Cris cogió la chaqueta y tras bajar a la furgoneta del material y recopilar lo necesario (tres micros y una cámara con emisor de radio), se subió a su coche. Era lunes, la una y media, refrescaba. Aparcó a dos calles de la casa de Pablo. Esperó un rato. En la radio sonaban los Rolling. Tenía que idear una estrategia. Lo difícil sería cómo empezar la conversación, qué tontería explicar: ¿pasaba por aquí y me he dicho…? ¿Pablito, qué ganas tenía de verte, te pillo mal? Cualquier cosa podía servir. Se había enterado del divorcio, del despido, los chismes malos siempre vuelan de boca en boca, y no había tenido vergüenza para telefonearlo, ¡cómo! Si se había estado tirando a su mujer durante semanas, si cada vez que se cruzaba con él era incapaz de saludarle y fingía mirar un escaparate o llamar por teléfono. Se apeó y caminando con paso descuidado llegó hasta el portal. Ah, ¿qué hago… ¡Mierda, ahí está! Casi se dan de bruces.

-Hombre, Pablo, jolines, ya tenía ganas de verte.

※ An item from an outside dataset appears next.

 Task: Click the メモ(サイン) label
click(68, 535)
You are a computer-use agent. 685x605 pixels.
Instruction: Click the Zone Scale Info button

Aún era la una y media cuando Marko, cansado de vigilar desde el coche, y seguro de que no había ni rastro de la pareja del Ford, entró en el bar justo en frente de la casa del tipo. Nunca le había gustado saber nada de ellos. Le costaba ponerles nombre. Al fin y al cabo, en el mejor de los casos, desaparecerían solos o se los cargaría alguien de la competencia. O le tocaría a él. Ahora mismo debía protegerle, estar seguro de que el miércoles llegaba entero a la nueva entrevista; él vigilaría de día y André por las noches. Pidió un vaso de agua y una copa de vodka. Desde que compartía piso con el ruso se había habituado a comer con vodka. Dos huevos fritos, salchichas y patatas, mucho pan, otro vodka, otro vaso de agua, un café solo y otro café más. Mientras comía veloz observaba a dos chavales con un mp3 compartiendo auriculares y una cerveza. Ahora sí que tenían fácil conseguir toda la música que quisieran, tan solo dar a un botón y ¡zas! diez mil canciones al instante y sin poner un céntimo. Aquello no tenía mérito, desde luego. En su adolescencia se jugaba una paliza y, a veces, unos días en la cárcel por comprar un buen casé de Iron Maiden o Accept en el mercado de Havel, entre los puestos de frutas y flores, detrás del tipo bigotudo que vendía cerámica. El desgraciado nos hacía comprarle cualquier mierda si no queríamos que se chivara. Como si él no fumara tabaco de contrabando también. En realidad todos trapicheaban en ese mercado y en otros muchos menos dignos con todo tipo de mercancías. Allí empezó a fumar, se emborrachó por primera vez y escuchó el British Steel.

Casi se le escapa Pablo. Estaba justo delante del bar hablando con otro panoli. Pagó apresuradamente la cuenta. Qué camiseta tan guapa llevaba, el tío tenía buen gusto musical. Aún sin salir del bar, sacó su móvil para disimular y fingió llamar a alguien. Al poco Pablo se puso en marcha. En unos minutos llegaron a un parque. No jodas, el cabrón está lanzando miguitas de pan a los patos. Para matarlo.



-Sí, claro, nos vemos, Cris – añadió Pablo.

-Ring, ring, recuerda –terminó él -. Suerte y cuídate.

Cris, teléfono en mano, se alejó un poco, aguardó hasta que el otro desapareció en el parque, volvió al portal, subió por las escaleras y sin esfuerzo se coló en la casa. La conocía a la perfección, desde luego. Colocó un micrófono en la cocina, otro en el salón y el último en el dormitorio (qué buenos ratos). La cámara quedó enfocada hacia la entrada, abarcando parte del salón y la puerta de la cocina. Abandonó  la casa en unos minutos con una Heineken en el bolsillo del abrigo. Todo había salido a la perfección. Ya en la calle marcó el número de Arsenio y le puso al día. Seguro que Zipizape se encargarían del seguimiento.